### Work task
Instruction for the entries that follow: retype exactly the lines from the line with "29 (333, 327)" to the line with "[Advertisement] (708, 385)", both included, and omit all others.

### Input for this task
- - - - -
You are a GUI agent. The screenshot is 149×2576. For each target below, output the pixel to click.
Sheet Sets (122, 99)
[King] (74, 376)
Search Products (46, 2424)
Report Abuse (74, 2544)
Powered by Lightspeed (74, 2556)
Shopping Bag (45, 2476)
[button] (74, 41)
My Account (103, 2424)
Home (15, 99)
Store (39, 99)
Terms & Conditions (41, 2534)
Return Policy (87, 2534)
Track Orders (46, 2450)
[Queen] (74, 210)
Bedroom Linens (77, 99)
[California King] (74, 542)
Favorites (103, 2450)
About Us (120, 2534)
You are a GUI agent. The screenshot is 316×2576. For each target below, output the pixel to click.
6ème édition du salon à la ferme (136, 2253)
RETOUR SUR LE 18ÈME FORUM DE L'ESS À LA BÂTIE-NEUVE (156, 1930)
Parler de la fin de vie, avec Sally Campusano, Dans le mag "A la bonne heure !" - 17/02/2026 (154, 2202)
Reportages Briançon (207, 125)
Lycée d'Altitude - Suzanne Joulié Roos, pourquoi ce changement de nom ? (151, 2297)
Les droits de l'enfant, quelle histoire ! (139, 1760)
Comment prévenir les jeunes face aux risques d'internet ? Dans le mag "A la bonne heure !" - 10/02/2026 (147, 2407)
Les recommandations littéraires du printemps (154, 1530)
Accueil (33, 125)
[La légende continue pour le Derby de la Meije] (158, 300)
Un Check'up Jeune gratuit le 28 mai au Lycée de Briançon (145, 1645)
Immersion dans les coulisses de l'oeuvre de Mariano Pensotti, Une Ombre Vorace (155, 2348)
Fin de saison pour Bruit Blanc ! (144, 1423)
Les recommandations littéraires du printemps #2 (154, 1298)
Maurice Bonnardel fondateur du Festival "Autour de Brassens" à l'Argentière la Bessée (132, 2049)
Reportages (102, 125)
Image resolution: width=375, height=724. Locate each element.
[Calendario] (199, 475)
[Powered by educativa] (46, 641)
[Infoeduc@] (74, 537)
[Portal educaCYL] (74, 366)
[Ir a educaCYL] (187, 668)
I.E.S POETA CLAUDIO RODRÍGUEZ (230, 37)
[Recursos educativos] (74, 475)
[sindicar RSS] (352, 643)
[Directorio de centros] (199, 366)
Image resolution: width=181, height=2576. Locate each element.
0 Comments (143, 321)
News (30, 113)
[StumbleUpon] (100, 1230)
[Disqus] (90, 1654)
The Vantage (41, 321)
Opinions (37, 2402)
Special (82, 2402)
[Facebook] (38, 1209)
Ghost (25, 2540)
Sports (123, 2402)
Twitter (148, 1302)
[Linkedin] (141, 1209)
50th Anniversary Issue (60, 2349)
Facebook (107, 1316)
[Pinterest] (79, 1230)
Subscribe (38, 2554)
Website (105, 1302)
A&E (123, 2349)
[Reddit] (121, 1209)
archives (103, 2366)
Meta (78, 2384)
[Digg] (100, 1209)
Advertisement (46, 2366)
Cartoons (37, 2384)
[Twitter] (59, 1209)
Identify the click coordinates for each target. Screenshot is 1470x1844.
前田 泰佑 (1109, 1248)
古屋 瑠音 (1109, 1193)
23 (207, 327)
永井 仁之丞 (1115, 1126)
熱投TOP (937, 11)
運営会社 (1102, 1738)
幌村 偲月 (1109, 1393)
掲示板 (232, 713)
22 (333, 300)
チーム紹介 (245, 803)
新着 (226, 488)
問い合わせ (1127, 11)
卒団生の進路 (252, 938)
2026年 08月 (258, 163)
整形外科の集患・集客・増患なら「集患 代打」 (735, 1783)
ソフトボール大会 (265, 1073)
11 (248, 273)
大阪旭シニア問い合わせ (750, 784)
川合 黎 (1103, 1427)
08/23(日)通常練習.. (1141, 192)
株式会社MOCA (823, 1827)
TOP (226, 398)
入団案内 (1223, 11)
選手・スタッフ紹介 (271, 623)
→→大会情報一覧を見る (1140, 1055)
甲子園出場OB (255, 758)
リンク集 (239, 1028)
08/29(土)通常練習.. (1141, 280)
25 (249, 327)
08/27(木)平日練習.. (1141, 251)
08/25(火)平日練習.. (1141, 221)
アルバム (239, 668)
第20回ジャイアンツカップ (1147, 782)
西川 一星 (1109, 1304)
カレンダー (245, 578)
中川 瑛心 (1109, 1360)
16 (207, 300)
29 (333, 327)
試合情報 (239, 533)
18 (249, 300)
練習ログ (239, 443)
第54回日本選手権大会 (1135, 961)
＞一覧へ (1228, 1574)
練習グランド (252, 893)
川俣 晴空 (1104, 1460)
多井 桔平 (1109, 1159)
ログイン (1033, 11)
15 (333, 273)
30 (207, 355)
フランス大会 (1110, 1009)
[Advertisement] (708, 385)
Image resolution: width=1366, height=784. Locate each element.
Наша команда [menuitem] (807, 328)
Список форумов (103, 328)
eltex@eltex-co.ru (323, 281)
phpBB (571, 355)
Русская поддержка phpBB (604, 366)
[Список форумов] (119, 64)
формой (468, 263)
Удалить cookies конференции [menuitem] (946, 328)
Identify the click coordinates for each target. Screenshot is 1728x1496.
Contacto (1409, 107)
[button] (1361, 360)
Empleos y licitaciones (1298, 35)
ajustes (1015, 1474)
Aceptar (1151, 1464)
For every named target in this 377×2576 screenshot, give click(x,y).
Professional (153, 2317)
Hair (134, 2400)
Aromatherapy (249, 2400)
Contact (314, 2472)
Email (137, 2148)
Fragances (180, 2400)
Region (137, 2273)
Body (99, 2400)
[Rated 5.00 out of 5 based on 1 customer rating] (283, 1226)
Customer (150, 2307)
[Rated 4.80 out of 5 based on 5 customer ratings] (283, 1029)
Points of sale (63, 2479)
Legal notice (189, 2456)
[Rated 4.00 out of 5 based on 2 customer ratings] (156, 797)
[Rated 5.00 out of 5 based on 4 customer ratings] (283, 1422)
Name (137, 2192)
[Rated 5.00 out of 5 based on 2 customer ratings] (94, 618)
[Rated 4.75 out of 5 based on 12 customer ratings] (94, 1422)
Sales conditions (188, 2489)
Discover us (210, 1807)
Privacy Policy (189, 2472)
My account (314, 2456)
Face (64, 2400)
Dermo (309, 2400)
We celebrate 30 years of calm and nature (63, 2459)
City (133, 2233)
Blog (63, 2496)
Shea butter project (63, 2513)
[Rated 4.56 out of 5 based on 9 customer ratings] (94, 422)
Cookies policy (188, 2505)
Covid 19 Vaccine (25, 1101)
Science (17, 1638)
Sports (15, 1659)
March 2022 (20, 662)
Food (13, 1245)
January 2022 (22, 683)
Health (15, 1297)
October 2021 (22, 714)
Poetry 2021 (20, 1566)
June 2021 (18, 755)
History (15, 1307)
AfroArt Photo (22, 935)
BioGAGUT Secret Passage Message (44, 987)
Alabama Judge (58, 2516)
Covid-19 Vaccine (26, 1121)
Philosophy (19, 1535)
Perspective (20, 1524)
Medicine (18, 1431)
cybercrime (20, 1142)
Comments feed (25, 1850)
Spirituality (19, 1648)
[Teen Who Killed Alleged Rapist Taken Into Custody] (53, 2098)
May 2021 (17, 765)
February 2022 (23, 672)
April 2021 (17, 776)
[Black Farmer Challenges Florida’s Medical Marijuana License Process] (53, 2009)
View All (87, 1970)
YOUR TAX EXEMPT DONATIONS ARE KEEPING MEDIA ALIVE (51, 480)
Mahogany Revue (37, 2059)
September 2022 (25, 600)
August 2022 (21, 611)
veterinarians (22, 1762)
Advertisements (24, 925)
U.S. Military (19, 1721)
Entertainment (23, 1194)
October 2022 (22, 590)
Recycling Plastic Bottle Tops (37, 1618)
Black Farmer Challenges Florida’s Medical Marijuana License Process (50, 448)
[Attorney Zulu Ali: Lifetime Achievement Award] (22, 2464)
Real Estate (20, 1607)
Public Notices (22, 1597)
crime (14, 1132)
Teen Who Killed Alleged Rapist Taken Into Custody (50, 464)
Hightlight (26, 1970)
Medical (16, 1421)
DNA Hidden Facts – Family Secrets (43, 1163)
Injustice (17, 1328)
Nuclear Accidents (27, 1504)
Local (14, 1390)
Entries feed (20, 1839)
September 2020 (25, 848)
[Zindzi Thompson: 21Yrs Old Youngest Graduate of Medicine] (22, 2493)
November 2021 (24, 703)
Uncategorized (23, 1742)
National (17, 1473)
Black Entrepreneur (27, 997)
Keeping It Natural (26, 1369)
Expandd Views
- - - - -
### Task solution
29 (333, 327)
試合情報 (239, 533)
18 (249, 300)
練習ログ (239, 443)
第54回日本選手権大会 (1135, 961)
＞一覧へ (1228, 1574)
練習グランド (252, 893)
川俣 晴空 (1104, 1460)
多井 桔平 (1109, 1159)
ログイン (1033, 11)
15 (333, 273)
30 (207, 355)
フランス大会 (1110, 1009)
[Advertisement] (708, 385)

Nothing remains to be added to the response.